Revamping buildings improves the climate, public health and social equality

DISCLAIMER: All opinions in this column reflect the views of the author(s), not of EURACTIV.COM Ltd.

Building renovations can help keep temperature increases below 1.5 degrees Celsius. [Shutterstock]

Sobering warnings from the UN about the impact of climate change on our planet and human health has one obvious solution: increase the rate of building renovation, in order to massively cut energy use, writes Vijoleta Gordeljevic.

Vijoleta Gordeljevic is health and climate change coordinator at the Health & Environment Alliance (HEAL).

Last week, the Intergovernmental Panel on Climate Change (IPCC) launched a landmark report on how the world can limit global warming to 1.5°C, protecting the planet and the health of all its inhabitants.

It clearly states that there is no way around a “rapid and far-reaching” transformation of certain sectors such as the buildings sector.

This comes as the European Commission is in the process of providing clear guidance to member states on the national implementation of the Energy Performance of Buildings Directive (EPBD).

The seemingly obvious solution: increasing the rate of buildings renovations. This will drastically decrease building’s energy use and CO2 impact, helping us limit warming to 1.5C and improve health in the process.

Here is the caveat. It is true, renovations can indeed greatly improve health. But in order for that to happen, national building codes must reflect the latest health evidence with regards to indoor air quality, chemicals used in building products or efficient provision of heating to just name a few.

Including the health perspective is needed to avoid energy efficient buildings be so insulated and sealed up that they unintentionally harm occupants’ health through stagnant air or under-ventilated indoor environments.

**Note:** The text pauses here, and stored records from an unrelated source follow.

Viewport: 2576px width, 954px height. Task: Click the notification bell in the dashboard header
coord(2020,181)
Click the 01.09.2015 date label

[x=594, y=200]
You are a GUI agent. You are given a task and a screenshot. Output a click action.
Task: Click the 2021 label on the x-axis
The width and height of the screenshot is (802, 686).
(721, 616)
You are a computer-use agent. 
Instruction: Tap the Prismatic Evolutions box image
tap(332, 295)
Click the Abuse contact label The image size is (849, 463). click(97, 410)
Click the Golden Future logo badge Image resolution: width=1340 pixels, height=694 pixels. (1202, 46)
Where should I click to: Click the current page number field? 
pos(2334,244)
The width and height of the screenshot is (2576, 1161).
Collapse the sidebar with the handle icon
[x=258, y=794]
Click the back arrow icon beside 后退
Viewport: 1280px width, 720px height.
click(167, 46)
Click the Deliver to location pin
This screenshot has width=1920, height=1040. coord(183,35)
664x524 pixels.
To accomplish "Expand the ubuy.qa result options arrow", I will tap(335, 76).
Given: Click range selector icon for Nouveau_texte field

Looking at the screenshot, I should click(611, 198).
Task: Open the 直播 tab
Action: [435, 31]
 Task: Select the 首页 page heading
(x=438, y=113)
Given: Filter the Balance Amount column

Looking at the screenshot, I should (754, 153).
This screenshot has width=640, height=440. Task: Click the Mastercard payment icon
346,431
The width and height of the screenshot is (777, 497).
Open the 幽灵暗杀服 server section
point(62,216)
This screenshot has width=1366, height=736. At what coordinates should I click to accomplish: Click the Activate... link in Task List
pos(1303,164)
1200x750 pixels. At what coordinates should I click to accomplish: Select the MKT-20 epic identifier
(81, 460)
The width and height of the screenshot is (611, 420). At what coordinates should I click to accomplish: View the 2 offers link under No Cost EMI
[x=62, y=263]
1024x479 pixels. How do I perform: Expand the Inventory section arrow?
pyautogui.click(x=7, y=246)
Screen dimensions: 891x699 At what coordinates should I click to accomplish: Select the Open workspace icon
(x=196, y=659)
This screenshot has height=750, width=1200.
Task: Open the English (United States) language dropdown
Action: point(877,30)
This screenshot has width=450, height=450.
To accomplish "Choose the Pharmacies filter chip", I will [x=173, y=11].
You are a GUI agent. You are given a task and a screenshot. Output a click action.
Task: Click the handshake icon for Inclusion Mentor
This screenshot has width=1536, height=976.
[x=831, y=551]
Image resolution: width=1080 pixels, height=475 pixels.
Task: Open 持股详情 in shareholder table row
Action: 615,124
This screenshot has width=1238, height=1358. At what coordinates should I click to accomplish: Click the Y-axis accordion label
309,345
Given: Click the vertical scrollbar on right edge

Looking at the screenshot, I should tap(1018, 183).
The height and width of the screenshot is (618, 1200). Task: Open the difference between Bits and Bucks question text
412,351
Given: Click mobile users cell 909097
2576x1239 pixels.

Health impacts from sealed buildings include increased risk of asthma and other respiratory diseases.

But look at it the other way – we have an almost golden opportunity – climate action through increased energy efficiency and public health action through building renovations that actually improve our health.

And it gets better! Because renovating buildings holds the power to address social inequalities, too.

Studies have shown that building renovations do indeed improve health: renovation of i.e. low-income housing using “green” and healthy principles results in significant improvements in overall health, asthma, and non-asthma respiratory problems in adults and children.

That means governments should prioritise renovating buildings used by vulnerable populations such as low- income families but especially children, elderly, or people living in energy poverty, a situation in which residents cannot afford to sufficiently heat or cool their homes due to high energy bills and energy inefficient buildings.

Here is where the greatest overall potential for better health lies.

Achieving a win-win for health and social equality in buildings renovation requires:

  • closer cooperation with between national and local authorities to identify low-income, sub-standard residential buildings first as a way to ensure greater social and health equities;
  • cities to set i.e. city focused and health- based buildings policies by knowing the respective city’s building priorities including areas of greatest concern, where high energy inefficiency numbers meet bad health and inequalities, while giving consideration to the threats associated with gentrification, which in itself can worsen physical and mental health;
  • active monitoring on the impacts that national renovation strategies have on the society’s most vulnerable, to reveal whether progress is being achieved in each Member State.

Health benefits from such a renovation focus would of course be reflected in national health care costs: the total cost to the British National Health Service attributable to the health outcomes from unhealthy housing alone (residential buildings) is estimated to be approx. €717 million per year.

The French Agency for Food, Environmental and Occupational Health & Safety conducted a scoping study of the socio-economic cost of indoor air pollution and estimates the cost to be €19 billion per year from premature deaths, healthcare costs and production losses.

But the bottom-line is that if we combine the current quest for energy efficient buildings with an equal quest for better health and more equal societies, we have the chance to limit global warming to 1.5°C.

That also means alleviating poverty, improving energy security and creating not only greener but healthier, more equal and enjoyable cities with fewer respiratory and heart diseases, better mental health and happier citizens.